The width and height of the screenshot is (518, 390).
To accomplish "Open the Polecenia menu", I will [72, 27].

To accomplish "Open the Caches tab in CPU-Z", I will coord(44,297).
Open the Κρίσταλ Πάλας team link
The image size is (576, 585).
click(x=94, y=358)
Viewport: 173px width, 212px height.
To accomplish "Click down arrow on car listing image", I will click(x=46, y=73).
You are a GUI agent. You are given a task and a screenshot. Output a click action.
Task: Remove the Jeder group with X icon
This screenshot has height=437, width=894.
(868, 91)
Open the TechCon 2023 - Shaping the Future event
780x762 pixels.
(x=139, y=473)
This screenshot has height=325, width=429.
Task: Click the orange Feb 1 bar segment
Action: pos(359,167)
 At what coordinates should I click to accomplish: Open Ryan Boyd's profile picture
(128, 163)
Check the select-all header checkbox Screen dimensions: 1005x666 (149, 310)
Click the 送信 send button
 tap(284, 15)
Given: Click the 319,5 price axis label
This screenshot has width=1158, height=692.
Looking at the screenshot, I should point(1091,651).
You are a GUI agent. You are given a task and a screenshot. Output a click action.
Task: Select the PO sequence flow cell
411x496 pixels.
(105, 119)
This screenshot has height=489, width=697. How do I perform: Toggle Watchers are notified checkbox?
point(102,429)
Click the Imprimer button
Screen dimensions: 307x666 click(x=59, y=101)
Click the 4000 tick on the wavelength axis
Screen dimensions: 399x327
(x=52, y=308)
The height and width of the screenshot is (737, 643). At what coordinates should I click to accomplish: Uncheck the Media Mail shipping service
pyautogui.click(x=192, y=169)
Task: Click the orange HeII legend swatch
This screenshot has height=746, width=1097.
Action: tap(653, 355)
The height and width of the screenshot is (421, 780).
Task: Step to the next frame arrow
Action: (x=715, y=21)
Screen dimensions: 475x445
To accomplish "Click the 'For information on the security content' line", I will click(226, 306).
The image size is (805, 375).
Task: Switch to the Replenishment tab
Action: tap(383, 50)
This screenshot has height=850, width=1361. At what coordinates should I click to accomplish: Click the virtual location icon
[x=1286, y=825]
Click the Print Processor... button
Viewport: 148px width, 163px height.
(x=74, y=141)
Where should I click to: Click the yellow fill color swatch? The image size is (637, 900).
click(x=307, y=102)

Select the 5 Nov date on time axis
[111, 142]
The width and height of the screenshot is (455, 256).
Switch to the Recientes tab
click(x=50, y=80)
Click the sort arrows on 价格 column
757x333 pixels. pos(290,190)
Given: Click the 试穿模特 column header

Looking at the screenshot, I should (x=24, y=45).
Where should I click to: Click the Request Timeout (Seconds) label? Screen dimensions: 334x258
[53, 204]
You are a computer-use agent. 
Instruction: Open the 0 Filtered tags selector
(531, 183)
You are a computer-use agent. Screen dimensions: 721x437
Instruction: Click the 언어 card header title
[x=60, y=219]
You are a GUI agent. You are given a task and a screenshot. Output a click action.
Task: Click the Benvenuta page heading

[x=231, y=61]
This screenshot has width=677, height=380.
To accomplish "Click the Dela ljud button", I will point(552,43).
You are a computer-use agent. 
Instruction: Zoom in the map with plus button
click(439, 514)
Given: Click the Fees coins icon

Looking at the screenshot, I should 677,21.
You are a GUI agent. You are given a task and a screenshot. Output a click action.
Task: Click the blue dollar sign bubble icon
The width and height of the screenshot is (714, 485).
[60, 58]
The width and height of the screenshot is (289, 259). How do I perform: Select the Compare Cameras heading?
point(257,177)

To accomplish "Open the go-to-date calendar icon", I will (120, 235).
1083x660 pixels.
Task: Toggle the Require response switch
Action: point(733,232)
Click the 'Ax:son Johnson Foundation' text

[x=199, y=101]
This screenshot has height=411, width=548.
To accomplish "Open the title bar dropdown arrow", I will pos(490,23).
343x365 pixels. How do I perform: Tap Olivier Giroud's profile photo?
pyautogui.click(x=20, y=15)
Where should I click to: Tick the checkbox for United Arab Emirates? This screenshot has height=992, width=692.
# # #
• _YOUR OBJECTIVE_: Out of the data above, give again only the lines starting at the one holding "Viewport: 173px width, 212px height." and ending at the one holding "Task: Remove the Jeder group with X icon", unchanged.

• _SOLVED EXERCISE_:
Viewport: 173px width, 212px height.
To accomplish "Click down arrow on car listing image", I will click(x=46, y=73).
You are a GUI agent. You are given a task and a screenshot. Output a click action.
Task: Remove the Jeder group with X icon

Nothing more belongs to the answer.